DATASET:
□ □ □ □ □

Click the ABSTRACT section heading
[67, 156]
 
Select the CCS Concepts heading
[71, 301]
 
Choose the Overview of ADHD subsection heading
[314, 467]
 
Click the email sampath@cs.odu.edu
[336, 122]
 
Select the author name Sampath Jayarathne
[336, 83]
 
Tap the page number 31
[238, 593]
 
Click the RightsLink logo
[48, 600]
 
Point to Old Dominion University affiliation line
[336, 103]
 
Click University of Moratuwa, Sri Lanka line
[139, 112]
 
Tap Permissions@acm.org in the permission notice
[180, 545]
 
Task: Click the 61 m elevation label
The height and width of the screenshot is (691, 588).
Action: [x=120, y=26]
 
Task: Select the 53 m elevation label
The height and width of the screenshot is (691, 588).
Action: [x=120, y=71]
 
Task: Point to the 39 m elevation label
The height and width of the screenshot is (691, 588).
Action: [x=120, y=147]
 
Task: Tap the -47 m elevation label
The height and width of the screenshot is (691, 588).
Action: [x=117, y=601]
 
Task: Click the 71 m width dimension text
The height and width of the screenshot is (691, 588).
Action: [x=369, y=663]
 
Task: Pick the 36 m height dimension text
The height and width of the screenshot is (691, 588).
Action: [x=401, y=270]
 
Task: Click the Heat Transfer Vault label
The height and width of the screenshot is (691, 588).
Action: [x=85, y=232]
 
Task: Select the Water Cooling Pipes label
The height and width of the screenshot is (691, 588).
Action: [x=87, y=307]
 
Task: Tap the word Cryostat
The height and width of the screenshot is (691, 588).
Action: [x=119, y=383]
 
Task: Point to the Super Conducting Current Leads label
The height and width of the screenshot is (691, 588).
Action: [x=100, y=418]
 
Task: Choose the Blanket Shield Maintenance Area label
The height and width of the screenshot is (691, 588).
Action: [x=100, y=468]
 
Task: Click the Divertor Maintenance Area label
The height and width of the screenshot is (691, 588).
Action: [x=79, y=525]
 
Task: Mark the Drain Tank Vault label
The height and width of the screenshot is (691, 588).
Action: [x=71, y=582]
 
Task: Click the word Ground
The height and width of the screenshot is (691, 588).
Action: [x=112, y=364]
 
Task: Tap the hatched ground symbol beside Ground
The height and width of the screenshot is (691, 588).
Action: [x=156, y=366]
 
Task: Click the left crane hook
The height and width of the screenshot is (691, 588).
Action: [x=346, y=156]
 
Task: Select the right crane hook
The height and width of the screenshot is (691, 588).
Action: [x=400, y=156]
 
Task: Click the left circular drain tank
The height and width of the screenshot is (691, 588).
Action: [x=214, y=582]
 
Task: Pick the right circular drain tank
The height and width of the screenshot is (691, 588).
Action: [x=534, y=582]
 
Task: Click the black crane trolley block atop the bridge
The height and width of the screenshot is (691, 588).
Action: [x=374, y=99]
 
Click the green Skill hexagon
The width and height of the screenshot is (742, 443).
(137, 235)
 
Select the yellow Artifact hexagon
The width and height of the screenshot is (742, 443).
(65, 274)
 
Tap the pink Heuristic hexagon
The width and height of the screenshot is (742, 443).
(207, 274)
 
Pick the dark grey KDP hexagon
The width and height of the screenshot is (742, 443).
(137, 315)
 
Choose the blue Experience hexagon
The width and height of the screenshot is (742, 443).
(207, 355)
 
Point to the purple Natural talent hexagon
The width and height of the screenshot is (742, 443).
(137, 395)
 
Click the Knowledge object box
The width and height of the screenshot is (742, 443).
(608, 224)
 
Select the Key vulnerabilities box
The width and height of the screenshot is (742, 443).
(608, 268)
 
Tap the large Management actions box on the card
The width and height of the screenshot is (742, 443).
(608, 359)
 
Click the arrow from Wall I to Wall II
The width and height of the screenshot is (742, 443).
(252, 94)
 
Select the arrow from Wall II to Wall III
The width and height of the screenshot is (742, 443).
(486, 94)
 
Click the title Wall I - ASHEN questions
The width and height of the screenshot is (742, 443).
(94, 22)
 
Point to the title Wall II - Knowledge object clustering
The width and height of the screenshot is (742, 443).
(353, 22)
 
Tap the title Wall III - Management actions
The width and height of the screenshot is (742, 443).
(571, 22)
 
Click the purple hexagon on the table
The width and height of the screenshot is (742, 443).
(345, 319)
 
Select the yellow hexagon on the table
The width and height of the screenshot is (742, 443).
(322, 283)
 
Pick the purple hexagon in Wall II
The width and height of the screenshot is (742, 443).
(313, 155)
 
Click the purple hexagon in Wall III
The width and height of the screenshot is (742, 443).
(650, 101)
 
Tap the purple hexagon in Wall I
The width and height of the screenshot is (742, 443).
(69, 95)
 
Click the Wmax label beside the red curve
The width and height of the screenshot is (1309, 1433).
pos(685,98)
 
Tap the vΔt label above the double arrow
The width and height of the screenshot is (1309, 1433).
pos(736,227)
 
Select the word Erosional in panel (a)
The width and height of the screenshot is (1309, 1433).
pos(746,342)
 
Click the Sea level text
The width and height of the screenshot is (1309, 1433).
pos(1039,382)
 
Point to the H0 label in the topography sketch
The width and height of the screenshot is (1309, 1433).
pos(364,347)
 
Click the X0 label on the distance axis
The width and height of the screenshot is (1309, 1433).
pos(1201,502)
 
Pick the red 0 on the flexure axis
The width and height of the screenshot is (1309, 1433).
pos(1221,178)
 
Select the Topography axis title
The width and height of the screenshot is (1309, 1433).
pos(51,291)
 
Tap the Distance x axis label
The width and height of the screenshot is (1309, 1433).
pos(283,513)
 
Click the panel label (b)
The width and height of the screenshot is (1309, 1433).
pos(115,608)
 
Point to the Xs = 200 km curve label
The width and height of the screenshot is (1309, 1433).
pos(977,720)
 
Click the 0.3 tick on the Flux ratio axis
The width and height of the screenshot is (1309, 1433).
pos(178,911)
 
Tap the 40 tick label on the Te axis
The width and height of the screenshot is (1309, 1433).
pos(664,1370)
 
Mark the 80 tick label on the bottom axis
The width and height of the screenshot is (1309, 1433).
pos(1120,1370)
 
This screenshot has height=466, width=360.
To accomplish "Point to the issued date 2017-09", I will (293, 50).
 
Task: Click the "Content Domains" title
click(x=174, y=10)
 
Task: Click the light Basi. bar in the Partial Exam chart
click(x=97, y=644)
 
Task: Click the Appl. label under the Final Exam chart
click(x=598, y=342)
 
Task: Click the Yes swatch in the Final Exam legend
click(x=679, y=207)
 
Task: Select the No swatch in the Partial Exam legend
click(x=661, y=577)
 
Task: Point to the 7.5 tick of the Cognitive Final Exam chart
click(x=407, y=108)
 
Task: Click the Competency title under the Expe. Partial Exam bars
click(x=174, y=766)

□ □ □ □ □

PROBLEM REQUIREMENTS:
Revise the items above by changing every "elevation label" to "elevation marker", keeping everything else unchanged.

SOLVED PROBLEM:
Click the ABSTRACT section heading
[67, 156]
 
Select the CCS Concepts heading
[71, 301]
 
Choose the Overview of ADHD subsection heading
[314, 467]
 
Click the email sampath@cs.odu.edu
[336, 122]
 
Select the author name Sampath Jayarathne
[336, 83]
 
Tap the page number 31
[238, 593]
 
Click the RightsLink logo
[48, 600]
 
Point to Old Dominion University affiliation line
[336, 103]
 
Click University of Moratuwa, Sri Lanka line
[139, 112]
 
Tap Permissions@acm.org in the permission notice
[180, 545]
 
Task: Click the 61 m elevation marker
The height and width of the screenshot is (691, 588).
Action: [x=120, y=26]
 
Task: Select the 53 m elevation marker
The height and width of the screenshot is (691, 588).
Action: [x=120, y=71]
 
Task: Point to the 39 m elevation marker
The height and width of the screenshot is (691, 588).
Action: [x=120, y=147]
 
Task: Tap the -47 m elevation marker
The height and width of the screenshot is (691, 588).
Action: [x=117, y=601]
 
Task: Click the 71 m width dimension text
The height and width of the screenshot is (691, 588).
Action: [x=369, y=663]
 
Task: Pick the 36 m height dimension text
The height and width of the screenshot is (691, 588).
Action: [x=401, y=270]
 
Task: Click the Heat Transfer Vault label
The height and width of the screenshot is (691, 588).
Action: [x=85, y=232]
 
Task: Select the Water Cooling Pipes label
The height and width of the screenshot is (691, 588).
Action: [x=87, y=307]
 
Task: Tap the word Cryostat
The height and width of the screenshot is (691, 588).
Action: [x=119, y=383]
 
Task: Point to the Super Conducting Current Leads label
The height and width of the screenshot is (691, 588).
Action: [x=100, y=418]
 
Task: Choose the Blanket Shield Maintenance Area label
The height and width of the screenshot is (691, 588).
Action: [x=100, y=468]
 
Task: Click the Divertor Maintenance Area label
The height and width of the screenshot is (691, 588).
Action: [x=79, y=525]
 
Task: Mark the Drain Tank Vault label
The height and width of the screenshot is (691, 588).
Action: [x=71, y=582]
 
Task: Click the word Ground
The height and width of the screenshot is (691, 588).
Action: [x=112, y=364]
 
Task: Tap the hatched ground symbol beside Ground
The height and width of the screenshot is (691, 588).
Action: [x=156, y=366]
 
Task: Click the left crane hook
The height and width of the screenshot is (691, 588).
Action: [x=346, y=156]
 
Task: Select the right crane hook
The height and width of the screenshot is (691, 588).
Action: [x=400, y=156]
 
Task: Click the left circular drain tank
The height and width of the screenshot is (691, 588).
Action: [x=214, y=582]
 
Task: Pick the right circular drain tank
The height and width of the screenshot is (691, 588).
Action: [x=534, y=582]
 
Task: Click the black crane trolley block atop the bridge
The height and width of the screenshot is (691, 588).
Action: [x=374, y=99]
 
Click the green Skill hexagon
The width and height of the screenshot is (742, 443).
(137, 235)
 
Select the yellow Artifact hexagon
The width and height of the screenshot is (742, 443).
(65, 274)
 
Tap the pink Heuristic hexagon
The width and height of the screenshot is (742, 443).
(207, 274)
 
Pick the dark grey KDP hexagon
The width and height of the screenshot is (742, 443).
(137, 315)
 
Choose the blue Experience hexagon
The width and height of the screenshot is (742, 443).
(207, 355)
 
Point to the purple Natural talent hexagon
The width and height of the screenshot is (742, 443).
(137, 395)
 
Click the Knowledge object box
The width and height of the screenshot is (742, 443).
(608, 224)
 
Select the Key vulnerabilities box
The width and height of the screenshot is (742, 443).
(608, 268)
 
Tap the large Management actions box on the card
The width and height of the screenshot is (742, 443).
(608, 359)
 
Click the arrow from Wall I to Wall II
The width and height of the screenshot is (742, 443).
(252, 94)
 
Select the arrow from Wall II to Wall III
The width and height of the screenshot is (742, 443).
(486, 94)
 
Click the title Wall I - ASHEN questions
The width and height of the screenshot is (742, 443).
(94, 22)
 
Point to the title Wall II - Knowledge object clustering
The width and height of the screenshot is (742, 443).
(353, 22)
 
Tap the title Wall III - Management actions
The width and height of the screenshot is (742, 443).
(571, 22)
 
Click the purple hexagon on the table
The width and height of the screenshot is (742, 443).
(345, 319)
 
Select the yellow hexagon on the table
The width and height of the screenshot is (742, 443).
(322, 283)
 
Pick the purple hexagon in Wall II
The width and height of the screenshot is (742, 443).
(313, 155)
 
Click the purple hexagon in Wall III
The width and height of the screenshot is (742, 443).
(650, 101)
 
Tap the purple hexagon in Wall I
The width and height of the screenshot is (742, 443).
(69, 95)
 
Click the Wmax label beside the red curve
The width and height of the screenshot is (1309, 1433).
pos(685,98)
 
Tap the vΔt label above the double arrow
The width and height of the screenshot is (1309, 1433).
pos(736,227)
 
Select the word Erosional in panel (a)
The width and height of the screenshot is (1309, 1433).
pos(746,342)
 
Click the Sea level text
The width and height of the screenshot is (1309, 1433).
pos(1039,382)
 
Point to the H0 label in the topography sketch
The width and height of the screenshot is (1309, 1433).
pos(364,347)
 
Click the X0 label on the distance axis
The width and height of the screenshot is (1309, 1433).
pos(1201,502)
 
Pick the red 0 on the flexure axis
The width and height of the screenshot is (1309, 1433).
pos(1221,178)
 
Select the Topography axis title
The width and height of the screenshot is (1309, 1433).
pos(51,291)
 
Tap the Distance x axis label
The width and height of the screenshot is (1309, 1433).
pos(283,513)
 
Click the panel label (b)
The width and height of the screenshot is (1309, 1433).
pos(115,608)
 
Point to the Xs = 200 km curve label
The width and height of the screenshot is (1309, 1433).
pos(977,720)
 
Click the 0.3 tick on the Flux ratio axis
The width and height of the screenshot is (1309, 1433).
pos(178,911)
 
Tap the 40 tick label on the Te axis
The width and height of the screenshot is (1309, 1433).
pos(664,1370)
 
Mark the 80 tick label on the bottom axis
The width and height of the screenshot is (1309, 1433).
pos(1120,1370)
 
This screenshot has height=466, width=360.
To accomplish "Point to the issued date 2017-09", I will (293, 50).
 
Task: Click the "Content Domains" title
click(x=174, y=10)
 
Task: Click the light Basi. bar in the Partial Exam chart
click(x=97, y=644)
 
Task: Click the Appl. label under the Final Exam chart
click(x=598, y=342)
 
Task: Click the Yes swatch in the Final Exam legend
click(x=679, y=207)
 
Task: Select the No swatch in the Partial Exam legend
click(x=661, y=577)
 
Task: Point to the 7.5 tick of the Cognitive Final Exam chart
click(x=407, y=108)
 
Task: Click the Competency title under the Expe. Partial Exam bars
click(x=174, y=766)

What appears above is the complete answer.